Thursday, November 24, 2011

Skeptical Gratitude

     The American holiday of Thanksgiving is an example of a useful tradition. Somehow, and perhaps more than with Christmas, the original purpose of the holiday seems to have survived. While many American children firmly believe the purpose of Christmas is solely to get presents (and too many American parents over-endorse that belief), one can still hear the ritualistic question every November, “What do you have to be thankful for?” If this impression is accurate, then the reason appears to be the differing religious content of the two holidays. The Santa Claus myth, transmuted by commercialism into a fully materialist celebration, has neatly replaced the older celebration of the birth of the Christian savior. Anti-Christian media have systematically endorsed this shift, funded as they are by advertising. Skeptical conservatives are no doubt ambivalent about it all, since whatever advance there may be in loosening the old theology is partly and disappointingly balanced by the new theology—materialist consumerism. As for Thanksgiving, though, the original feast (or at least the legend of the feast, which is what we commemorate) was about gratitude for a worldly bounty. After a 66-day sea voyage, a winter of sickness and death, the colonists finally managed a robust harvest in the fall of 1621. Worldly bounty fits rather well into the current paradigm of values. For that matter, the fact that Squanto knew more about how to survive in America than the colonists sounds a bell for multiculturalism as well. So, there is no real difficulty maintaining the forms of the original feast.



     Except, a purist (or a curmudgeon) would point out some differences. First, the Plymouth colonists were coming off a year of genuine hardship. Fifty percent of them perished the first winter. Apart from some few survivors of decimated military units in World War II, Korea, or Vietnam, no American alive has experienced anything like that rough an existence. Our recent economic woes have been a tepid crucible—for which we should be thoroughly thankful. All this means, though, is that the Plymouth colonists in some sense earned their celebration in a way more profound than we can probably grasp. Another difference has to do with comparing the scale of their cornucopia with our consumerist lifestyle. Where they suffered more than we, we enjoy material benefits beyond their experience or imagination. No one alive in 1621 could have imagined a life as pleasant and materially rich as the lifestyle of the average American today. It is a mixed blessing for us, since our material wealth, comfort, and ease of life seem to have worked more to erode our individual strengths than to make us happy. Indeed, it is astonishing how many people are unhappy in the midst of our almost obscene plenty. Still, we ought to acknowledge our wealth and be grateful for it, even though its ubiquity naturally dulls our appreciation.

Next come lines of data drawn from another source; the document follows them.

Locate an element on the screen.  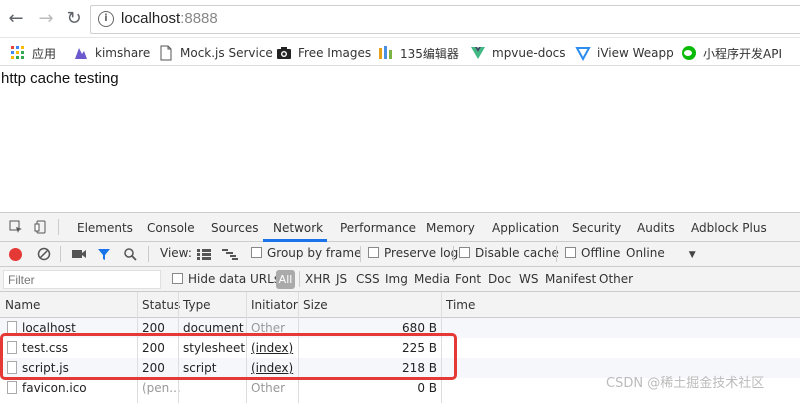
offline-label: Offline is located at coordinates (601, 253).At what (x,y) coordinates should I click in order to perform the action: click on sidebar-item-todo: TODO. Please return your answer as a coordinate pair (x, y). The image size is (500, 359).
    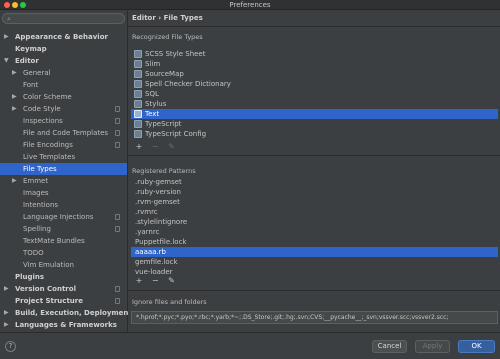
    Looking at the image, I should click on (64, 253).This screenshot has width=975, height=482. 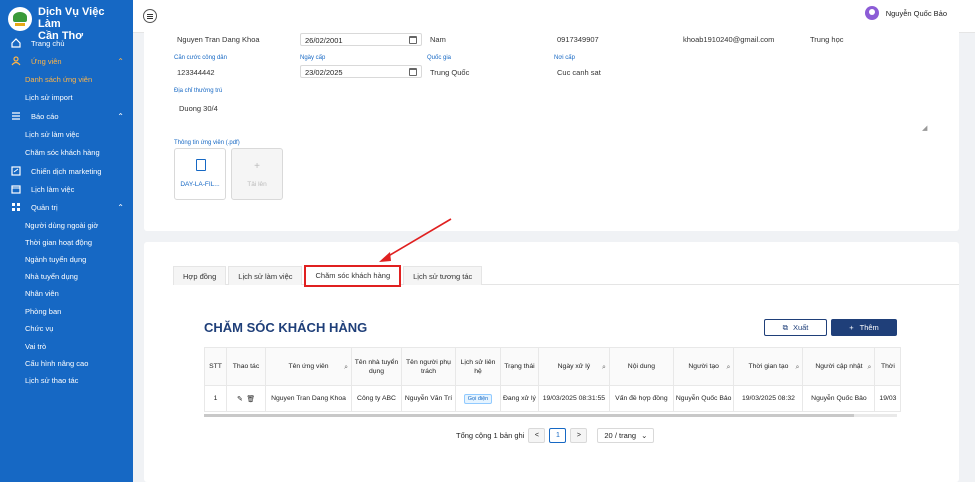 I want to click on user-icon, so click(x=16, y=61).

     Apart from the depth of the colonists’ hardships, and the splendor of our wealth, another difference between our holiday and their first feast does bring us back to religion. For if the point of the first feast was gratitude for bounty, it was clear in the minds of the colonists that their God had provided that bounty. Indeed, many or even most of them had undertaken the voyage in search of religious liberty. They had sought freedom from an established Church, and they crossed an ocean to find it. Perhaps ironically, their near descendants shortly became intolerant of non-Puritan faiths, but the original motive of the original colonists remained as intellectual capital on which their more distant descendants would eventually draw. Ironically, American skeptics of today owe an intellectual and political debt to our Pilgrim Fathers. In remembering where to acknowledge our gratitude today, let us not forget them.